#### 文書

++++++++++

好適な固体粒子の例は、無機及び有機の顔料、エキステンダー、塗料用増量剤並びにプラスチック材料;分散染料および液体媒体中に完全には溶解していない水溶性染料;蛍光増白剤;溶媒染浴、インク及びその他の溶媒使用系のための織物用助剤;オイルベース及び逆エマルジョン掘削泥水用固体;粒状セラミック材料;磁性粒子(例えば磁気記録媒体用);殺生物剤;農薬;および医薬である。
【0015】
好ましくは、固体粒子は、着色料であり、より好ましくは顔料である。
好ましい固体粒子は、有機顔料、例えば、Colour Index 第三版(1971)並びにその改訂版及び補遺の「顔料」(“Pigment”)と見出しが付けられた章に記載されている任意の顔料である。有機顔料の例は、アゾ(ジアゾおよび縮合アゾを含む)、チオインジゴ、インダントロン、イソインダントロン、アンタントロン、アントラキノン、イソジベンズアントロン、トリフェンジオキサジン、キナクリドンならびにフタロシアニンのシリーズ、特に銅フタロシアニンおよびその核ハロゲン化誘導体、さらに酸性、塩基性および媒染の染料のレーキである。カーボンブラックは、無機顔料であると見なされることもあるが、その分散性からは有機顔料に近く、好適な固体粒子の例の1つである。好ましい有機顔料は、フタロシアニン、特に銅フタロシアニン顔料、アゾ顔料、インダントロン、アントラントロン、キナクリドンおよびカーボンブラック顔料である。

++++++++++

#### 掲載記録
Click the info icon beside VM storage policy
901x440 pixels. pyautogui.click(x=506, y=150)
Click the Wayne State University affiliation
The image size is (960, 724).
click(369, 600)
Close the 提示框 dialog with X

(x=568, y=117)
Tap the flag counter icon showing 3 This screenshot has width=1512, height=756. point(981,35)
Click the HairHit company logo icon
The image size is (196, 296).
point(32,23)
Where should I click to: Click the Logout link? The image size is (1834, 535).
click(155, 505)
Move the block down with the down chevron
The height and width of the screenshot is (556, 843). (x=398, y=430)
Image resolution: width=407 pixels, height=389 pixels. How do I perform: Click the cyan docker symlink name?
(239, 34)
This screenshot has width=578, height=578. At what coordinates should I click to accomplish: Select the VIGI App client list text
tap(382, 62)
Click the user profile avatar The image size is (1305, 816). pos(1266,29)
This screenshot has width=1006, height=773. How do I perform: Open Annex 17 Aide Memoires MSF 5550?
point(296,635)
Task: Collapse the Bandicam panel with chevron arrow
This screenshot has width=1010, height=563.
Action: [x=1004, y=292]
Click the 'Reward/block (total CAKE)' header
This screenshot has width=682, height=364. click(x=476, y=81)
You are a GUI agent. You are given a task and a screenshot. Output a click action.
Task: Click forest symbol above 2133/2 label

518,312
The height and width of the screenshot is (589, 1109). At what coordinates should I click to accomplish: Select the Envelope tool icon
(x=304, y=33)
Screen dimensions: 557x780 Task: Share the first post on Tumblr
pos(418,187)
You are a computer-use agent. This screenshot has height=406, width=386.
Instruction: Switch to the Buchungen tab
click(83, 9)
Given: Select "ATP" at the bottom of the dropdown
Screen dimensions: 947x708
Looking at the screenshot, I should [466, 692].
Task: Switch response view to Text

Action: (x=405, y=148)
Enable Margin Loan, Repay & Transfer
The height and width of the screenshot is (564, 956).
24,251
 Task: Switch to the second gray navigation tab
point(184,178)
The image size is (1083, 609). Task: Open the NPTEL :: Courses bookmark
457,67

++++++++++

#### 練習問題
A) 次の(i)〜(iii)の記述が顔料に関する文書の内容と一致するかどうかを「はい」か「いいえ」で答え、判断の根拠となる文書中の語句をそのまま引用してください。(i) 固体粒子は、好ましくは着色料であり、より好ましくは顔料である。(ii) カーボンブラックは、好適な固体粒子の例から除かれている。(iii) 参照されている Colour Index 第三版は1985年のものである。
B) 顔料に関する文書で、好ましい有機顔料として挙げられているものは何ですか。
C) 顔料に関する文書を、最後の文の後から再開して書き継いでください。
これらの記録は、顔料に関する文書とは関係がありません。

#### 解答例
A)
(i) はい:「好ましくは、固体粒子は、着色料であり、より好ましくは顔料である。」
(ii) いいえ:「好適な固体粒子の例の1つである」
(iii) いいえ:「Colour Index 第三版(1971)」

B) フタロシアニン(特に銅フタロシアニン顔料)、アゾ顔料、インダントロン、アントラントロン、キナクリドンおよびカーボンブラック顔料です。

C)
【0016】
好ましい無機固体粒子は、エクステンダーおよび増量剤、例えば、タルク、カオリン、シリカ、バライトおよびチョーク;粒子状セラミック原料、例えば、アルミナ、シリカ、ジルコニア、チタニア、窒化ケイ素、窒化ホウ素、炭化ケイ素、炭化ホウ素、窒化ケイ素−窒化アルミニウム混合物、およびチタン酸金属;磁性粒子材料、例えば、遷移金属の磁性酸化物、特に鉄およびクロム、例えば、γ-Fe23、Fe34、およびコバルト-ドープの鉄酸化物、カルシウム酸化物、フェライト、特にバリウムフェライト;ならびに、金属粒子、特に金属鉄、ニッケル、コバルト及びその合金を含む。
【0017】
本発明の方法を用いて、インクジェット印刷用インクに使用するための改質固体粒子を作る場合、顔料は、シアン、マゼンタ、黄色または黒の顔料が好ましい。
液体媒体は、非極性であってもよいが、好ましくは極性である。「極性」液体は、一般的に、中程度乃至強度の分子内結合を形成する能力を持つ。このことは、例えば、“A Three Dimensional Approach to Solubility”(「溶解性に対する三次元研究法」)の表題で、Crowleyら、Journal of Paint Technology、第38巻、269頁、1966、に記載されている。極性液体媒体は、上記論文に示されているように、一般的に5以上の数の水素結合を有する。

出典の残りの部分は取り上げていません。